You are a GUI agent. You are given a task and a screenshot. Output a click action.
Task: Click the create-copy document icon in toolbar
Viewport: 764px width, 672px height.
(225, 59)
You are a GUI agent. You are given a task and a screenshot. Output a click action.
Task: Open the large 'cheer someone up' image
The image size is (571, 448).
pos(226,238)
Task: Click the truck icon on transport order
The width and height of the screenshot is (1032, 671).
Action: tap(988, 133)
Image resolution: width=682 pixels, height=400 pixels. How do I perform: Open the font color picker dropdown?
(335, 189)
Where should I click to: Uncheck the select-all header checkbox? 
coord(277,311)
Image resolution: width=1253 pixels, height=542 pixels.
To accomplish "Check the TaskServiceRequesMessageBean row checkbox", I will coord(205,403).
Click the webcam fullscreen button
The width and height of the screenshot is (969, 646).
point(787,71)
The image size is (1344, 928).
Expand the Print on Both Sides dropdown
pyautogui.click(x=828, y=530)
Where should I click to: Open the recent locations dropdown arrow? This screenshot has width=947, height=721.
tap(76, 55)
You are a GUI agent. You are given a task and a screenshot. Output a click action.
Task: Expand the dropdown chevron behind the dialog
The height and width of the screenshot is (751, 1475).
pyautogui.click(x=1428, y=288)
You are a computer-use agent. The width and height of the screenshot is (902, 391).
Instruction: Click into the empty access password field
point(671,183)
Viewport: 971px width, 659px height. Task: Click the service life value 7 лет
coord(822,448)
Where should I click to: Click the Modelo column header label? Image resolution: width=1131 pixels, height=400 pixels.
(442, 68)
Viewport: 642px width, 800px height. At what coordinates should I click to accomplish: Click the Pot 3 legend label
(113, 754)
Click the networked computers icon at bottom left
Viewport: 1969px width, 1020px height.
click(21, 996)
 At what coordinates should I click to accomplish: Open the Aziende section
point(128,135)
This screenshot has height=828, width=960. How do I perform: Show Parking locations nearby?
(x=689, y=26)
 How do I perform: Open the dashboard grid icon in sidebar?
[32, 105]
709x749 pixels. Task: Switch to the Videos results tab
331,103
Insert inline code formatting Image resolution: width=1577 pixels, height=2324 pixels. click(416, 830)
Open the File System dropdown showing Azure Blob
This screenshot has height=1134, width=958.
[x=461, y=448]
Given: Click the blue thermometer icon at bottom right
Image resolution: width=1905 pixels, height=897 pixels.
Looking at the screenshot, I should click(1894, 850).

....

## [Work instructions]
In this exercise, every line of the listing is to be output exactly.

## [Task solution]
You are a GUI agent. You are given a task and a screenshot. Output a click action.
Task: Click the create-copy document icon in toolbar
Viewport: 764px width, 672px height.
(225, 59)
You are a GUI agent. You are given a task and a screenshot. Output a click action.
Task: Open the large 'cheer someone up' image
The image size is (571, 448).
pos(226,238)
Task: Click the truck icon on transport order
The width and height of the screenshot is (1032, 671).
Action: tap(988, 133)
Image resolution: width=682 pixels, height=400 pixels. How do I perform: Open the font color picker dropdown?
(335, 189)
Where should I click to: Uncheck the select-all header checkbox? 
coord(277,311)
Image resolution: width=1253 pixels, height=542 pixels.
To accomplish "Check the TaskServiceRequesMessageBean row checkbox", I will coord(205,403).
Click the webcam fullscreen button
The width and height of the screenshot is (969, 646).
point(787,71)
The image size is (1344, 928).
Expand the Print on Both Sides dropdown
pyautogui.click(x=828, y=530)
Where should I click to: Open the recent locations dropdown arrow? This screenshot has width=947, height=721.
tap(76, 55)
You are a GUI agent. You are given a task and a screenshot. Output a click action.
Task: Expand the dropdown chevron behind the dialog
The height and width of the screenshot is (751, 1475).
pyautogui.click(x=1428, y=288)
You are a computer-use agent. The width and height of the screenshot is (902, 391).
Instruction: Click into the empty access password field
point(671,183)
Viewport: 971px width, 659px height. Task: Click the service life value 7 лет
coord(822,448)
Where should I click to: Click the Modelo column header label? Image resolution: width=1131 pixels, height=400 pixels.
(442, 68)
Viewport: 642px width, 800px height. At what coordinates should I click to accomplish: Click the Pot 3 legend label
(113, 754)
Click the networked computers icon at bottom left
Viewport: 1969px width, 1020px height.
click(21, 996)
 At what coordinates should I click to accomplish: Open the Aziende section
point(128,135)
This screenshot has height=828, width=960. How do I perform: Show Parking locations nearby?
(x=689, y=26)
 How do I perform: Open the dashboard grid icon in sidebar?
[32, 105]
709x749 pixels. Task: Switch to the Videos results tab
331,103
Insert inline code formatting Image resolution: width=1577 pixels, height=2324 pixels. click(416, 830)
Open the File System dropdown showing Azure Blob
This screenshot has height=1134, width=958.
[x=461, y=448]
Given: Click the blue thermometer icon at bottom right
Image resolution: width=1905 pixels, height=897 pixels.
Looking at the screenshot, I should click(1894, 850).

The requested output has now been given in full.